Like the Jews, we will have to make our choice. Yes to Messiah, yes to Jesus' law, or no to both. Probation--a time to choose--closed for them. It closed for every person who ever lived in every age, eventually.

We are not to move from fear; fear will not perfect us. Fear will not make us more like Jesus.

God's love is what will draw. It will cut the coldness. Our testimony even to a preoccupied, unlistening world can be as the disciples:

That which was from the beginning, which we have heard, which we have seen with our eyes, which we looked upon and have touched with our hands, concerning the word of life--the life was made manifest, and we have seen it, and testify to it and proclaim also to you, so that you too may have fellowship with us; and indeed our fellowship is with the Father and with His Son Jesus Christ (1 John 1:13).

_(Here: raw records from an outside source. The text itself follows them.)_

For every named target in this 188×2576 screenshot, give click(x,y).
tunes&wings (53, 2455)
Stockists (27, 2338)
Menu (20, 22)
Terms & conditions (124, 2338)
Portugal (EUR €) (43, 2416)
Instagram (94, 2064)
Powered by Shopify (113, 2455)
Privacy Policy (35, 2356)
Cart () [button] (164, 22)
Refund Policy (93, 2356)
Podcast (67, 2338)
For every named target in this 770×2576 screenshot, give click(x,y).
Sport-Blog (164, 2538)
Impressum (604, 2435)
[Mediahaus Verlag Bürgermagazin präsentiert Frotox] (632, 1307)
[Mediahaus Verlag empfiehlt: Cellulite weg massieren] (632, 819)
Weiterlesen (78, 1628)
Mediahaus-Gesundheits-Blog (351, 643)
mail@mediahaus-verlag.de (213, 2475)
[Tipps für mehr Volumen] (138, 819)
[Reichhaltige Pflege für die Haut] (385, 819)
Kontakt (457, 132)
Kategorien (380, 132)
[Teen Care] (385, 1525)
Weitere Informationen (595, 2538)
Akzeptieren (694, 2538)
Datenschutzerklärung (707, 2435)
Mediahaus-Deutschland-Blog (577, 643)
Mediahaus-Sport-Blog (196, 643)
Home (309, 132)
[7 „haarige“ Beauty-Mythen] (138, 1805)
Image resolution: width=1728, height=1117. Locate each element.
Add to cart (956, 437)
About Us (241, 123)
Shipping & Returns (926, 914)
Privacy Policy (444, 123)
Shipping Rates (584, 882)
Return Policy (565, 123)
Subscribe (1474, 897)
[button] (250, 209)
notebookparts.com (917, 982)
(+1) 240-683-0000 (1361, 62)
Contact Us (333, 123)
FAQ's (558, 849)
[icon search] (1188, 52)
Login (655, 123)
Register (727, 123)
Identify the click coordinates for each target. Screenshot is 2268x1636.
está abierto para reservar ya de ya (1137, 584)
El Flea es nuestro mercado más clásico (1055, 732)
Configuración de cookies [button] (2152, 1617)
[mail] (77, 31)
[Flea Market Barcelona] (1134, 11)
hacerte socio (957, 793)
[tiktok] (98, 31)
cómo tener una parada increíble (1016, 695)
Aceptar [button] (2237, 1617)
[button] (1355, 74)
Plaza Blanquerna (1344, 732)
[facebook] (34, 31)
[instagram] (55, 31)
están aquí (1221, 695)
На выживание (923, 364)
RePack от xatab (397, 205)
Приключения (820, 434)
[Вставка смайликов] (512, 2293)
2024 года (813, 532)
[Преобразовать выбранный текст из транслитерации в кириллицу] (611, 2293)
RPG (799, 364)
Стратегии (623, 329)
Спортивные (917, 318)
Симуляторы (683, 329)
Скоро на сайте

What question then to ask myself? Do I have a personal experience with Jesus? How do I relate to His death on the cross to give me His life? What do I do with the Bible? What voices do I listen to? Will I give my heart to Jesus anew today? Will I weep with Him for the lost and join with Him to save the lost, or pass onward to final doom? The lemmings are out. Will I ride with the lemmings? Jesus is calling us to Himself. We do not always have space to repent. Let's all come one step closer today and then one step closer tomorrow. Every day another step, until we are standing with Jesus victorious in His Mount Zion victory.

"Blessed is He who comes in the name of the Lord."